Esse trecho é ideal para problematizar o conceito de “modernidade excludente” e discutir com os alunos que o projeto republicano brasileiro, embora revestido de discurso democrático, manteve profundas continuidades com a estrutura social do Império — sobretudo no tratamento das classes populares e da população negra. Ao analisar esse segmento, os estudantes são levados a compreender que o “bota-abaixo” não foi apenas uma obra urbana, mas um ato político de construção simbólica da desigualdade.
O documentário evidencia a contradição entre o discurso de “embelezamento e saneamento” e a realidade da exclusão social, já que a reforma não previa alternativas habitacionais para os despejados.

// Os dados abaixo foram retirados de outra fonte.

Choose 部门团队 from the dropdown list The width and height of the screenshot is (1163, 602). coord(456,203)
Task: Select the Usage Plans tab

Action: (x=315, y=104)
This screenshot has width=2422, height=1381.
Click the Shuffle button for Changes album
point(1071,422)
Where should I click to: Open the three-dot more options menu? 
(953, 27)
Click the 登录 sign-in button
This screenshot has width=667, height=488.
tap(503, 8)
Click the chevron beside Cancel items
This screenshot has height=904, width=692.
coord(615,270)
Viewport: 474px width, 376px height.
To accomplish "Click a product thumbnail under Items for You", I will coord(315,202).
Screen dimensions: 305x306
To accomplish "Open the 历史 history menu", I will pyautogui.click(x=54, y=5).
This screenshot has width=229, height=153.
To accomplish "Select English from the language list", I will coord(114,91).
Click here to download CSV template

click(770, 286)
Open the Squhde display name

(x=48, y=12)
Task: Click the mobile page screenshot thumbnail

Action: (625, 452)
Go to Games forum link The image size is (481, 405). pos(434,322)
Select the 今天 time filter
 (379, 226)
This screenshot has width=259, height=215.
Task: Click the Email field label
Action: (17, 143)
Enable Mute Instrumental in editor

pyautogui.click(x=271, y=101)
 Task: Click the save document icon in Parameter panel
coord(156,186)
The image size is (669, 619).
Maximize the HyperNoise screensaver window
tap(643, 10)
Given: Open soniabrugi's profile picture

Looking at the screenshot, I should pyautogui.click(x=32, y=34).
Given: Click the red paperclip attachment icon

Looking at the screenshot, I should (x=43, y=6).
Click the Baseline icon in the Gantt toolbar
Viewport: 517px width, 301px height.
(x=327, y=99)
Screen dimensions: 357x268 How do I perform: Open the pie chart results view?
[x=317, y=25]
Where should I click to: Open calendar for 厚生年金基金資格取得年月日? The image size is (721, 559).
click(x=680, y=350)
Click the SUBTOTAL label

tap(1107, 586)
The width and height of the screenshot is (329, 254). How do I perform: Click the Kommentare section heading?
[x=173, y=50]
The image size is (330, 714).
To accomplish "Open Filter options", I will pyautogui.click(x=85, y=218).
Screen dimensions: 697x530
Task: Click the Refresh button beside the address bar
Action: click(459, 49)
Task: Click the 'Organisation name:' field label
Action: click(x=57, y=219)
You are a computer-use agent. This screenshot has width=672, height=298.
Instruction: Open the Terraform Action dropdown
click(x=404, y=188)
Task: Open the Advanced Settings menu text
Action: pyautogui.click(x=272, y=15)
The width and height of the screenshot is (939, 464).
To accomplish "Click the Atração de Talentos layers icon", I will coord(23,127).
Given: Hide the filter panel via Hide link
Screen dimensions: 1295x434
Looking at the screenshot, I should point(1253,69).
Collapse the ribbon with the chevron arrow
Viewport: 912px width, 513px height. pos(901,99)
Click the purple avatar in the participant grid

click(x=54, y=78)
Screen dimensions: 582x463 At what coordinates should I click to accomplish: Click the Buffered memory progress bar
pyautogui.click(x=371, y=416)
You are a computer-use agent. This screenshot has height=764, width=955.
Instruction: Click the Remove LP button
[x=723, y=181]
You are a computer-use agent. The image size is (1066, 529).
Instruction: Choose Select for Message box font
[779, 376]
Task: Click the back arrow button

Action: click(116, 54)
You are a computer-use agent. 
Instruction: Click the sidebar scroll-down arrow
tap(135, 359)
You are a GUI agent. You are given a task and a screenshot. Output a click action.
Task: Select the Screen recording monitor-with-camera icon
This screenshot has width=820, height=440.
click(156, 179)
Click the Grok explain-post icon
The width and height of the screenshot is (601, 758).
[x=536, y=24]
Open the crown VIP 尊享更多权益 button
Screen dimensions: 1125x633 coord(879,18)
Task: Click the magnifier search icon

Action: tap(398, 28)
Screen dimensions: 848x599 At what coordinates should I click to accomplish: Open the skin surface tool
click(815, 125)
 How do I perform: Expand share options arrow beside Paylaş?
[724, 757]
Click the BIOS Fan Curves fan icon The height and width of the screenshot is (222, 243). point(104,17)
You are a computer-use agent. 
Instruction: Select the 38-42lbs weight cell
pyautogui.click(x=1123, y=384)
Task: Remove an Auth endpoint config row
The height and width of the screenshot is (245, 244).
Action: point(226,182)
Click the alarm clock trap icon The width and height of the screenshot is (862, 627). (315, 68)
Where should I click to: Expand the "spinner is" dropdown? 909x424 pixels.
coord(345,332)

Muitos foram empurrados para os morros, originando as primeiras favelas e inaugurando um padrão de segregação urbana que se perpetuaram ao longo do século XX.
O professor pode conduzir a análise a partir da ideia de que a modernização urbana se fez às custas da cidadania, perguntando aos alunos:
- Como o ideal de “civilização” justificava a exclusão de parte da população?
- É possível falar em progresso quando ele não inclui todos os cidadãos?
- Que paralelos podemos traçar entre as remoções do início do século XX e as remoções urbanas de hoje?
- É possível dizer que a questão racial influencia no projeto civilizatório da República de que forma?